== ASSIGNED TASK ==
Would you reproduce exactly the lines below from the one holding "PlayLuxx.com.au (25, 1785)" through the one holding "rips (113, 2360)", inclusive, and no others?
────────────────────────────────────────
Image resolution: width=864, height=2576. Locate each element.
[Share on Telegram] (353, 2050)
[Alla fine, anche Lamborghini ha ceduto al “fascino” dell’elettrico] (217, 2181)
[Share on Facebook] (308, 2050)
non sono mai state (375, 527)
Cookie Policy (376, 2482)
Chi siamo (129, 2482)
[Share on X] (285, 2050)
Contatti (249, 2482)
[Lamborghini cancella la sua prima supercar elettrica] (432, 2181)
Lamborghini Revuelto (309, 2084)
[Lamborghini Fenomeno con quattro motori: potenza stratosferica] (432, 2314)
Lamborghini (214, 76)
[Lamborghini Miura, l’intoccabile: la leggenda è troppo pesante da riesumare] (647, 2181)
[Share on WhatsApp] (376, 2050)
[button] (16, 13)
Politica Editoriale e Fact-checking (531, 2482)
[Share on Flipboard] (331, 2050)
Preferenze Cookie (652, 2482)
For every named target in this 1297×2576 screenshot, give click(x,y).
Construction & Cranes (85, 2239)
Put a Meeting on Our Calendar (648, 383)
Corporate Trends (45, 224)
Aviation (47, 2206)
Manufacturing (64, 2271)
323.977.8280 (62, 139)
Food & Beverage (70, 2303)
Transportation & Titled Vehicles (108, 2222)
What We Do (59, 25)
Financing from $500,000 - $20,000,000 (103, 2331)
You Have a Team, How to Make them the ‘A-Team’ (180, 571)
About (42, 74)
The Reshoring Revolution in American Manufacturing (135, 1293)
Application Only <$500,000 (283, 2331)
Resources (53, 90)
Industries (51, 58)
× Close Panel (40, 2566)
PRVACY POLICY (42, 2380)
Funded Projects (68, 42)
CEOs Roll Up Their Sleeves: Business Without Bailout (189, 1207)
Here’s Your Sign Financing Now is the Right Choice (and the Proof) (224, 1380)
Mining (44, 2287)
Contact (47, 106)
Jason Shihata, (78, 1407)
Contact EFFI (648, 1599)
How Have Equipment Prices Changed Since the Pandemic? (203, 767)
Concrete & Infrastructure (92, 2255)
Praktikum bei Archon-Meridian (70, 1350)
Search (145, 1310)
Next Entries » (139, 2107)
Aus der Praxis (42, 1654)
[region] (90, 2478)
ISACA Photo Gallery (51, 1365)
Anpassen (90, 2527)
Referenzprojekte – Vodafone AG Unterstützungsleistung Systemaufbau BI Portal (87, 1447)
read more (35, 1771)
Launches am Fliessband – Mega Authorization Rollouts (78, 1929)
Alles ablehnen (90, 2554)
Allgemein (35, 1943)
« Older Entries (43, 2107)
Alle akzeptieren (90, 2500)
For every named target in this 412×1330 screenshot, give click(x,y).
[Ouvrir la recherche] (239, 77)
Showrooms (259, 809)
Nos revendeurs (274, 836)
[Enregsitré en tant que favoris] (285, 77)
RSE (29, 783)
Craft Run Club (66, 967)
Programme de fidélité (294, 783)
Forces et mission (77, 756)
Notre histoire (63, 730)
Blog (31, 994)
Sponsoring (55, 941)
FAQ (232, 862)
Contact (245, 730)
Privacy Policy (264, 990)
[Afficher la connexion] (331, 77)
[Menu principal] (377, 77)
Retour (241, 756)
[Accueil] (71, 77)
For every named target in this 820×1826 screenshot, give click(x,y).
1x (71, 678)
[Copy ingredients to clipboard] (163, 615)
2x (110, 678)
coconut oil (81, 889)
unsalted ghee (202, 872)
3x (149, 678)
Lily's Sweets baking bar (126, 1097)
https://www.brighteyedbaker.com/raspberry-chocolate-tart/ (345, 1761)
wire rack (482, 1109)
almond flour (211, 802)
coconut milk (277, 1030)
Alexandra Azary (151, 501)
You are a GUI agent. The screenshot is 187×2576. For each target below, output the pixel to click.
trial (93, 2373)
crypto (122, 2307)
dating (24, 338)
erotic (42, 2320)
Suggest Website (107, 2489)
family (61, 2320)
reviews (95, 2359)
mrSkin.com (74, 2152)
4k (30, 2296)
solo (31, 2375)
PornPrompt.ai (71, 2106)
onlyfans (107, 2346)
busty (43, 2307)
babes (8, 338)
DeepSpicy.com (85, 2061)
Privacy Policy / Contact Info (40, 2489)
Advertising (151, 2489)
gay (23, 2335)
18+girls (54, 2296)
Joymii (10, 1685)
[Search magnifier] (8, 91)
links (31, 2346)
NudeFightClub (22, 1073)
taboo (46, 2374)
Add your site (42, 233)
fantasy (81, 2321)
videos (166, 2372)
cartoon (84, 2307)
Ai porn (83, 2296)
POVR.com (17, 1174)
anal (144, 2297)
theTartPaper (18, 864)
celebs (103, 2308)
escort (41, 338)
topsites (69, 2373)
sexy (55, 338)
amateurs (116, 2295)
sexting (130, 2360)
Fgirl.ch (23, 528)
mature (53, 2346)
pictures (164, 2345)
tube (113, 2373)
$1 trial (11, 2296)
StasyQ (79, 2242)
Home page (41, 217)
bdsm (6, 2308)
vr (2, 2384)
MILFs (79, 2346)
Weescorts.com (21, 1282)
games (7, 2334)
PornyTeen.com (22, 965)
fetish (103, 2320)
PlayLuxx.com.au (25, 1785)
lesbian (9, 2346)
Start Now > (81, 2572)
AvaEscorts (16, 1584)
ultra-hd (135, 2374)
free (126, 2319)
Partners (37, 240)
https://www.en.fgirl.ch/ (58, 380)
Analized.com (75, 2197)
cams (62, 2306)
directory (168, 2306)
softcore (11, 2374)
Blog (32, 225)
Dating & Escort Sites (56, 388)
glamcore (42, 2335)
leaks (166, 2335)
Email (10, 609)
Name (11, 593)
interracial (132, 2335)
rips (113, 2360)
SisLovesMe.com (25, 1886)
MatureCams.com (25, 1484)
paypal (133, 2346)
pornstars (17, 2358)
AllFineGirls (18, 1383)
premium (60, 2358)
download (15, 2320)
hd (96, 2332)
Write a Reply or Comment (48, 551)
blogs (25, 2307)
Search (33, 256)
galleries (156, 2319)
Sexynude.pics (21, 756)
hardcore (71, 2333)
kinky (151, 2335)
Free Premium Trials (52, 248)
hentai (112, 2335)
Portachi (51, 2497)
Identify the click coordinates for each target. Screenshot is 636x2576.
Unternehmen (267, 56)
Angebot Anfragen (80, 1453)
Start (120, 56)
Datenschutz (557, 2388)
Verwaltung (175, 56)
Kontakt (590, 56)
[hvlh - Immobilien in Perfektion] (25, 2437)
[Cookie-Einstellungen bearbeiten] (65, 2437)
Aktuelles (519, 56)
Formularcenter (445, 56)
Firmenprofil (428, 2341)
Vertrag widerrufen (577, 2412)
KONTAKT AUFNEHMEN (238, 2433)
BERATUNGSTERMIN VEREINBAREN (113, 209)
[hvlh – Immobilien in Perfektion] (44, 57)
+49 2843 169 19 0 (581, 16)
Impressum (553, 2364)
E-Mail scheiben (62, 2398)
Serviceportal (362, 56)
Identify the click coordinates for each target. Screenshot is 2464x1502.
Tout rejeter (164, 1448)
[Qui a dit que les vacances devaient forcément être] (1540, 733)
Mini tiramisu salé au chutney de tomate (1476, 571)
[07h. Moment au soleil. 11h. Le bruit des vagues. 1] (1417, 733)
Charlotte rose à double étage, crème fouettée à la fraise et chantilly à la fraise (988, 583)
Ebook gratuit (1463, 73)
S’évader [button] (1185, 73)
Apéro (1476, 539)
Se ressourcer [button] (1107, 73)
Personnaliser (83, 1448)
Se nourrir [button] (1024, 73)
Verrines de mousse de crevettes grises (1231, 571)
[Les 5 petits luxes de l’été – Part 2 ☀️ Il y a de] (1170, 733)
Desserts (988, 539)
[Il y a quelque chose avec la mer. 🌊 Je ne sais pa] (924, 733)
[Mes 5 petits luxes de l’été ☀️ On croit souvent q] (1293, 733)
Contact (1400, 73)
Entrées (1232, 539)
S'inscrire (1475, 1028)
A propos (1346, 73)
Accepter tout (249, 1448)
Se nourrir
────────────────────────────────────────
== WRITTEN RESPONSE ==
PlayLuxx.com.au (25, 1785)
lesbian (9, 2346)
Start Now > (81, 2572)
AvaEscorts (16, 1584)
ultra-hd (135, 2374)
free (126, 2319)
Partners (37, 240)
https://www.en.fgirl.ch/ (58, 380)
Analized.com (75, 2197)
cams (62, 2306)
directory (168, 2306)
softcore (11, 2374)
Blog (32, 225)
Dating & Escort Sites (56, 388)
glamcore (42, 2335)
leaks (166, 2335)
Email (10, 609)
Name (11, 593)
interracial (132, 2335)
rips (113, 2360)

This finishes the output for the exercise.